Joanna Demirian, an international program manager in Microsoft Community Affairs, visited Poland recently and said she was amazed by the community participation that Microsoft’s involvement stimulated.
“I was struck by how engaged and excited the entire community was by the project and by Microsoft’s visit, which prompted many school fund-raising, cleanup and renovation efforts,”
It was like we had been a catalyst for hope there. When I asked the children what they were most excited to do online, they didn’t know how to answer; they had never been on the Internet.
“I can only imagine the enthusiasm that will be generated once they truly understand the potential of these labs. I felt so proud to know Microsoft’s contribution was going to allow these children to redefine their own possibilities.”
Microsoft’s donation in Poland is part of a $900,000 commitment of funds and software to the International Youth Foundation (IYF). The donation, which will be administered by various IYF partner organizations — such as the Polish Children and Youth Foundation — will serve more than 10,000 young people in South Africa, the Philippines, Russia and Poland.
Activities in South Africa focus on providing young people in Soweto with computer skills to expand their career options, and training adolescents in rural areas in the use of technology that is used to promote the prevention of HIV/AIDS.

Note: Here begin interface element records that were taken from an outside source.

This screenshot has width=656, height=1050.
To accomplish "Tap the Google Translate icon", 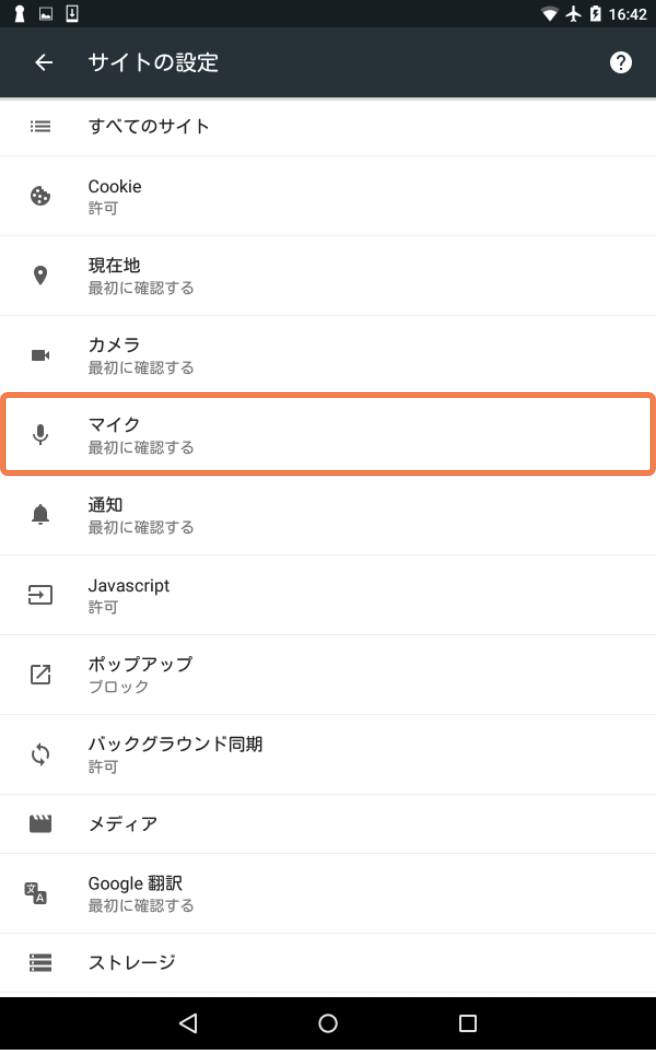I will 35,893.
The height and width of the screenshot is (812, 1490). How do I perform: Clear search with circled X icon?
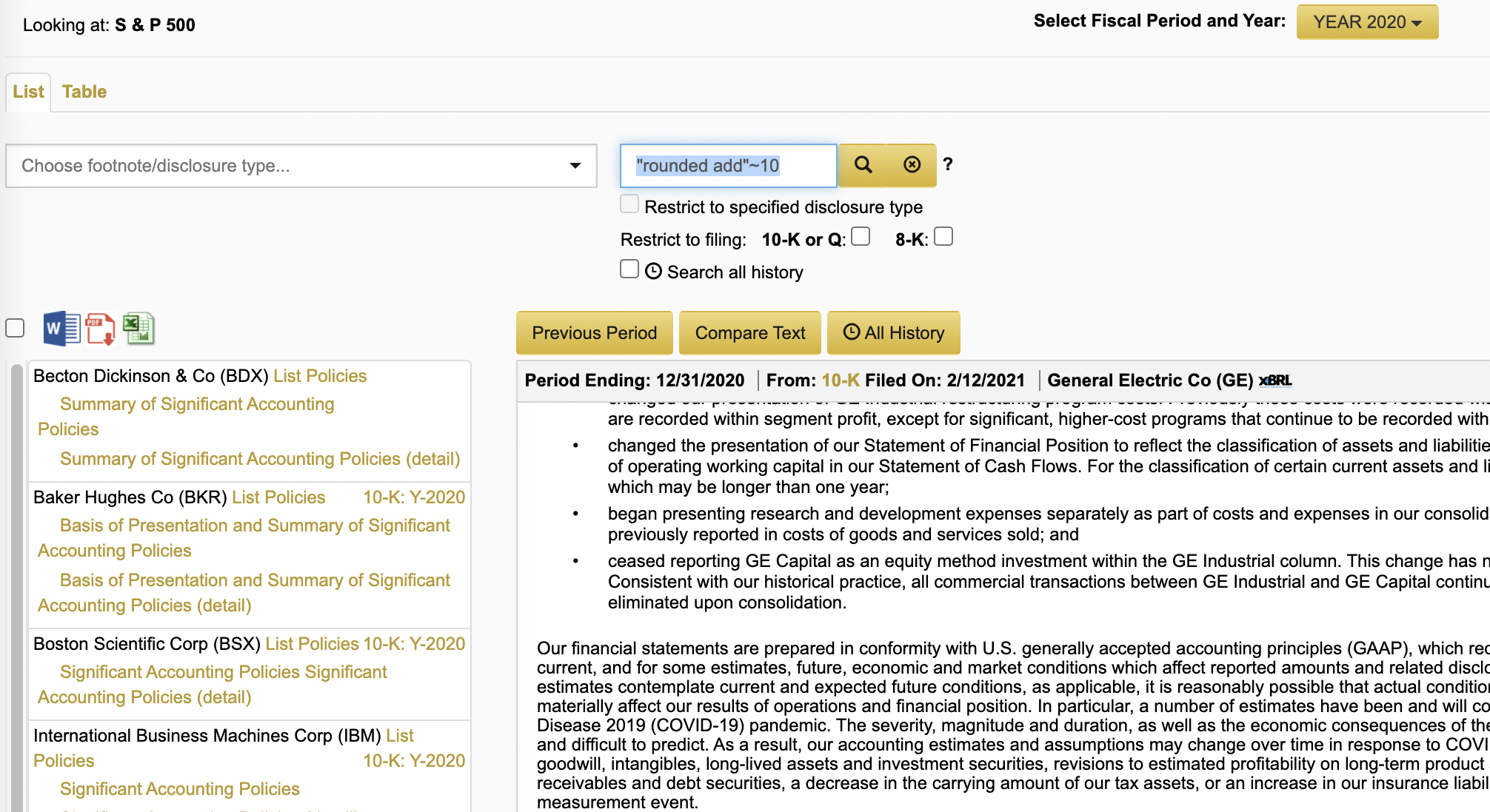[912, 165]

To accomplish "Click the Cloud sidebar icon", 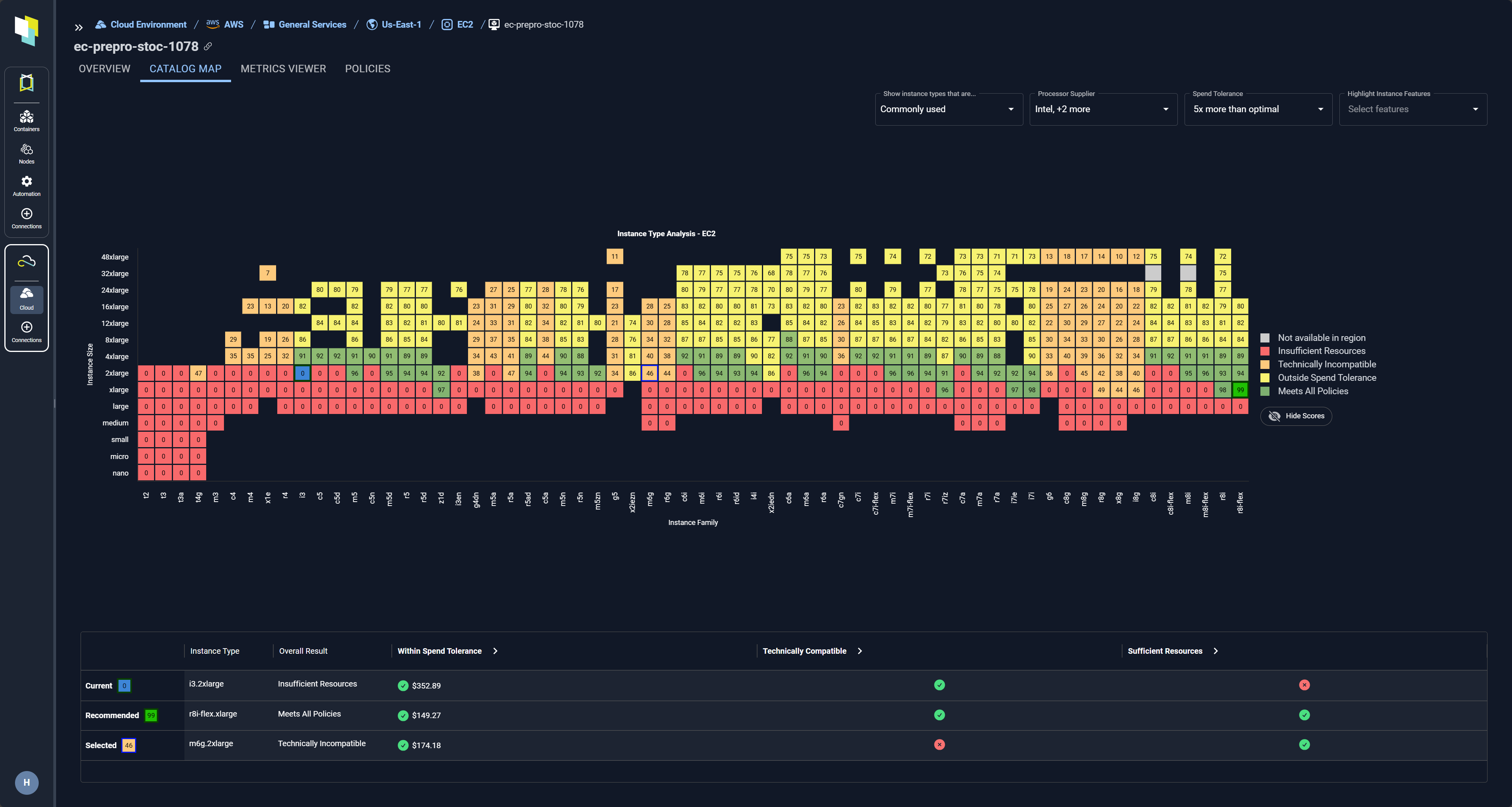I will click(26, 298).

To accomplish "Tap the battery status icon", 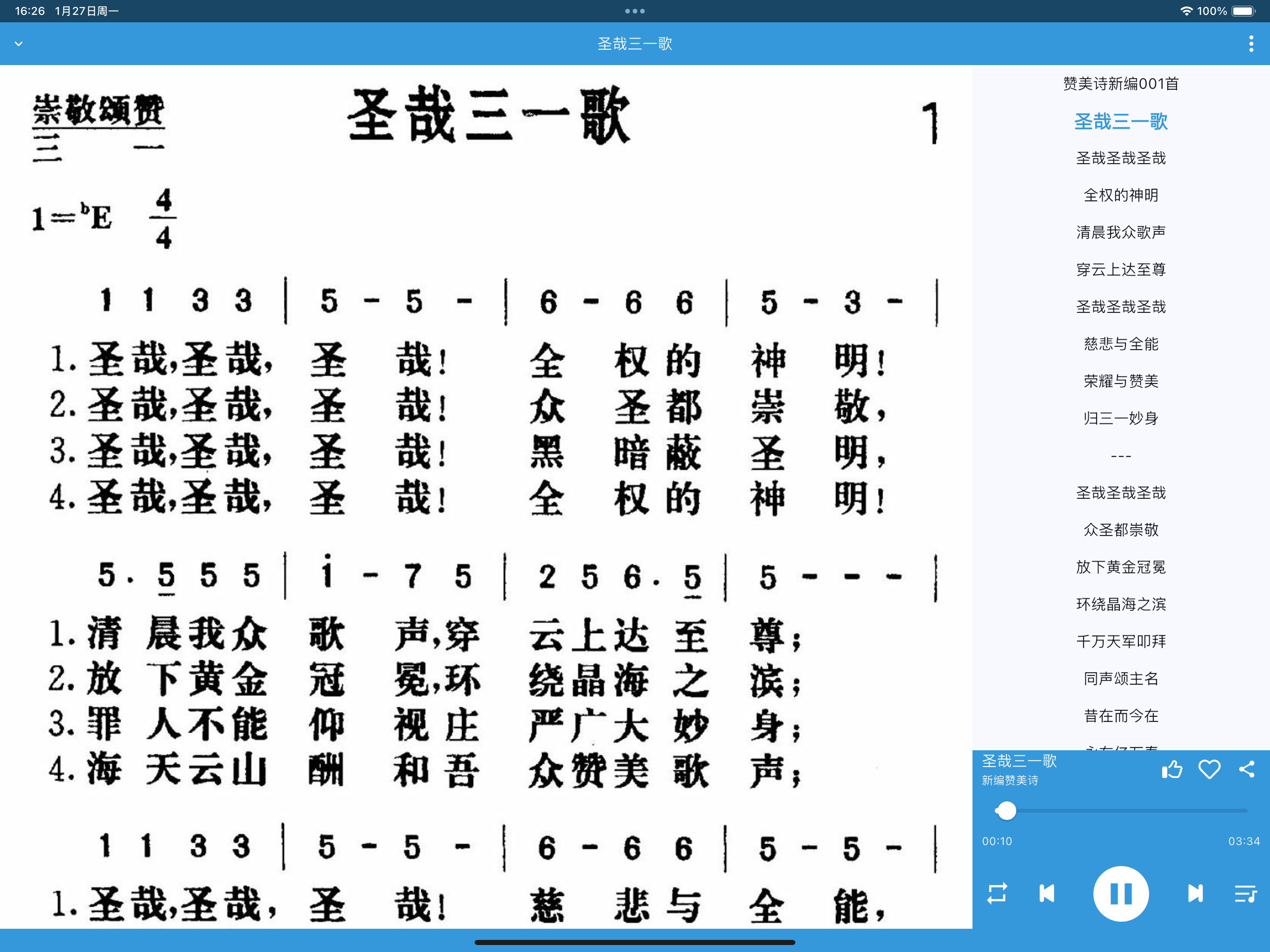I will 1244,11.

In the Philippines, disadvantaged boys and girls living on the outskirts of Manila are being trained in computer repair and maintenance with support from Microsoft. Additional funding is providing hearing-impaired children with access to specialized software to improve their speech, reading and writing skills.
Programs in Russia provide after-school activities to approximately 1,200 children and teenagers in the western part of the country. To help meet their needs, a youth club will open a technology center where young people may develop new skills, including basic word processing, Web design and Internet research. Additional funding is being earmarked to provide young people in two rural, state-funded schools with access to technology and training.
“The potential of today’s computer and Internet technology to motivate and engage young people throughout the world in a wide range of learning activities is enormous,”
said IYF Founder and President, Rick Little.
“Yet access to these tools is far from universal. Microsoft’s support is enabling us to open up a world of learning and networking opportunities to young people whose life circumstances have prohibited them from taking advantage of these valuable resources.”
Back in Poland, Holzer and local authorities cannot wait to introduce children to the new Microsoft technologies.
“I have a great hope for this project. For the first time, I’ve seen a local community being so committed to education. And thanks to Microsoft and other stakeholders, children will benefit greatly.”